Sementara S alias Subana adalah sopir truk yang menurut video rekaman yang beredar, menyeruduk antrean kendaraan yang berhenti karena terhalang truk pengangkut pasir yang terguling di Tol Cipularang. 

Berikut ini hasil investigasi polisi pascakecelakaan maut Tol Cipularang yang dihimpun Liputan6.com: 

Saksikan video pilihan di bawah ini:

2 dari 5 halaman

Truk yang Ditumpangi Melebihi Muatan

Selain rem blong yang mengakibatkan kecelakaan maut di Tol Cipularang pada Senin, 2 September 2019 lalu, polisi mengungkap truk yang dikemudikan oleh DH dan S melebih muatan.

"Dari yang harusnya 12 ton, ini mengangkut 37 ton, jadi kelebihannya 25 ton 3 kali lipatnya," ujar Kapolres Purwakarta AKBP Matrius di Aula Polres Purwakarta, Rabu (4/9/2019).

Apalagi sebelumnya, tersangka S dalam pemeriksaan awal mengaku truk yang dikemudikannya mengangkut pasir melebihi muatan yang ditentukan.

"Baik DH maupun S ini sama-sama membawa truk dengan pasir yang sama, kendaraan jenis yang sama, serta muatannya kurang lebihnya sama," ujarnya.

Dengan berlebihan muatan pasir tersebut, sehingga mengakibatkan daya cengkram kendaraan berkurang, apalagi dari KM 97 - 90, kontur jalanan yang berkelok dan turunan.

"Disamping muatan yang berlebih, mengakibatkan koofesien daya cengkram berkurang, apalagi kan dari KM 97 ke KM 90 merupakan jalannya turunan," tegasnya.

Sehingga mengakibatkan tersangka panik dan tidak dapat menguasai kendaraan, sehingga dengan cepat menghantam kendaraan yang sedang antre menunggu evakuasi truk yang terguling di Tol Cipularang.

"S ini panik dan tidak bisa menguasai kendaraannya, dia membanting kesebelah kanan dengan anggapan kendaraan sedikit, nyatanya banyak kendaraan yang tertahan kendaraan tersangka DH yang terguling," ujar Kapolres.

3 dari 5 halaman

2 Sopir Truk Tersangka

Polisi menetapkan S pengemudi truk sebagai tersangka dalam kasus kecelakaan beruntun di Tol Cipularang pada Senin (2/9/2019) yang melibatkan 21 kendaraan.

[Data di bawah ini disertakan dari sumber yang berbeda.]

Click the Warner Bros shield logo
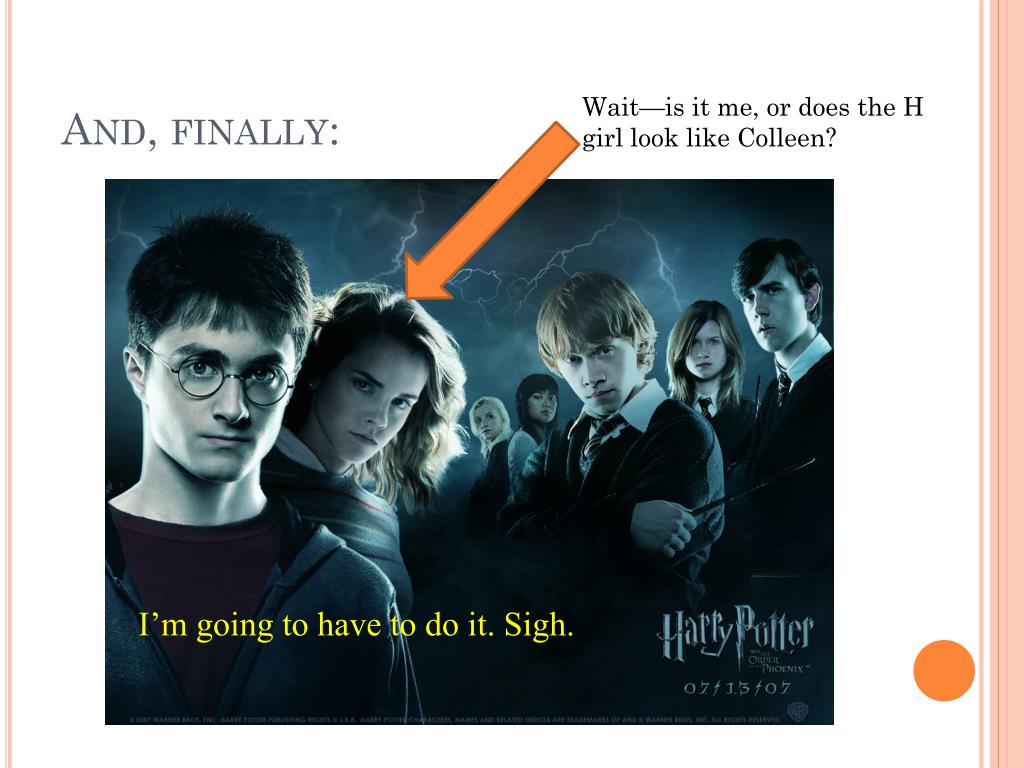Viewport: 1024px width, 768px height. point(795,710)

"Tersangka berinisial S, pengemudi truk B 9410 UIU," kata Kabid Humas Polda Jabar Kombes Trunoyudo Wisnu Andiko di Mapolres Purwakarta, Rabu (4/9/2019).

"Satu tersangka lagi meninggal dunia, berinsial D. Yang bersangkutan sopir truk dengan nomor polisi B9763 UIT," kata Trunoyudo.

S alias Subana adalah sopir truk yang menurut video rekaman yang beredar, menyeruduk antrian kendaraan yang berhenti karena jalan terhalang truk pengangkut pasir yang terguling di Tol Cipularang.

Sedangkan D alias Dedi, sopir truk yang terguling. D sendiri meninggal dunia dalam peristiwa itu.

"Terhadap tersangka S, kami kenakan Pasal 310 Undang-undang tentang Lalu Lintas Angkutan jalan juncto Pasal 359 dan atau 360 KUH Pidana. Ancaman pidana maksimal 6 tahun," kata Trunoyudo.

4 dari 5 halaman

4 Jenazah Sulit Diidentifikasi

Dari delapan orang yang meninggal, empat jenazah berjenis kelamin perempuan.

"Semuanya sudah, semuanya wanita, empat jenazah itu jenis kelaminnya wanita," kata Edy di RS Polri Kramat Jati, Jakarta Timur, Rabu (4/9/2019).

Edy menjelaskan, empat korban yang sudah dipastikan perempuan itu karena tidak ditemukannya ciri-ciri jenazah berjenis kelamin laki-laki seperti dari potongan rambut dan celana dalam.

Menurut Kepala Instalasi Forensik RS Polri Kombes Edy Purnomo, keempat korban tidak ada yang utuh. Sehingga, bagian gigi keempat korban yang diperlukan untuk proses identifikasi data antemortem atau data medis sebelum kematian tak lengkap.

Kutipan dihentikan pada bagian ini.